[Data records]

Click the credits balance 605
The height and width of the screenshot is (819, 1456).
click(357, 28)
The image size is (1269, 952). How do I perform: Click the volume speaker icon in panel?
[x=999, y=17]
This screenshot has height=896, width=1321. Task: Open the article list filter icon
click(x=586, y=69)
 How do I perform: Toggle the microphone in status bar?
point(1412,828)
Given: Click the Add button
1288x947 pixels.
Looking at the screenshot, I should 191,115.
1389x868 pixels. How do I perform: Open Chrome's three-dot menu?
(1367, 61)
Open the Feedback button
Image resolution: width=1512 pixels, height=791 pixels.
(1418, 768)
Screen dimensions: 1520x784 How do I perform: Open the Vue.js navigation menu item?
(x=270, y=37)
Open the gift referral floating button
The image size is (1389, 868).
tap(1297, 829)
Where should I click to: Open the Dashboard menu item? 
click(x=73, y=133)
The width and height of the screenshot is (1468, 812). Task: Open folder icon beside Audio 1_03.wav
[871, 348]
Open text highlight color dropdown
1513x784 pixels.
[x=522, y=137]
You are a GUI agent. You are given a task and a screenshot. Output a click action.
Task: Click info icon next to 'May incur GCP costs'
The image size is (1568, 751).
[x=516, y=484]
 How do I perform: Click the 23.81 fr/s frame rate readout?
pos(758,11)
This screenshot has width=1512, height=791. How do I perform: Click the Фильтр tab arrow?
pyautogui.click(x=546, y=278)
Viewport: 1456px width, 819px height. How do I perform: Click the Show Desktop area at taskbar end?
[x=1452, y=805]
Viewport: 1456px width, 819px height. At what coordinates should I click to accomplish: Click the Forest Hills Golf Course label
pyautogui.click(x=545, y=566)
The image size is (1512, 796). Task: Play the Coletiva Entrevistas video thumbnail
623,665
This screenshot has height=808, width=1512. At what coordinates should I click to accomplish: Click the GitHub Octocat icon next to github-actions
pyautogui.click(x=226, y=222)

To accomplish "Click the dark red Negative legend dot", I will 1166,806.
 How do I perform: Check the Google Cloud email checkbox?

• **TASK GOAL**
Your answer should be the data above, retyped in full and unaltered.

• **RESPONSE TO THE EXERCISE**
Click the credits balance 605
The height and width of the screenshot is (819, 1456).
click(357, 28)
The image size is (1269, 952). How do I perform: Click the volume speaker icon in panel?
[x=999, y=17]
This screenshot has height=896, width=1321. Task: Open the article list filter icon
click(x=586, y=69)
 How do I perform: Toggle the microphone in status bar?
point(1412,828)
Given: Click the Add button
1288x947 pixels.
Looking at the screenshot, I should 191,115.
1389x868 pixels. How do I perform: Open Chrome's three-dot menu?
(1367, 61)
Open the Feedback button
Image resolution: width=1512 pixels, height=791 pixels.
(1418, 768)
Screen dimensions: 1520x784 How do I perform: Open the Vue.js navigation menu item?
(x=270, y=37)
Open the gift referral floating button
The image size is (1389, 868).
tap(1297, 829)
Where should I click to: Open the Dashboard menu item? 
click(x=73, y=133)
The width and height of the screenshot is (1468, 812). Task: Open folder icon beside Audio 1_03.wav
[871, 348]
Open text highlight color dropdown
1513x784 pixels.
[x=522, y=137]
You are a GUI agent. You are given a task and a screenshot. Output a click action.
Task: Click info icon next to 'May incur GCP costs'
The image size is (1568, 751).
[x=516, y=484]
 How do I perform: Click the 23.81 fr/s frame rate readout?
pos(758,11)
This screenshot has width=1512, height=791. How do I perform: Click the Фильтр tab arrow?
pyautogui.click(x=546, y=278)
Viewport: 1456px width, 819px height. How do I perform: Click the Show Desktop area at taskbar end?
[x=1452, y=805]
Viewport: 1456px width, 819px height. At what coordinates should I click to accomplish: Click the Forest Hills Golf Course label
pyautogui.click(x=545, y=566)
The image size is (1512, 796). Task: Play the Coletiva Entrevistas video thumbnail
623,665
This screenshot has height=808, width=1512. At what coordinates should I click to accomplish: Click the GitHub Octocat icon next to github-actions
pyautogui.click(x=226, y=222)

To accomplish "Click the dark red Negative legend dot", I will 1166,806.
 How do I perform: Check the Google Cloud email checkbox?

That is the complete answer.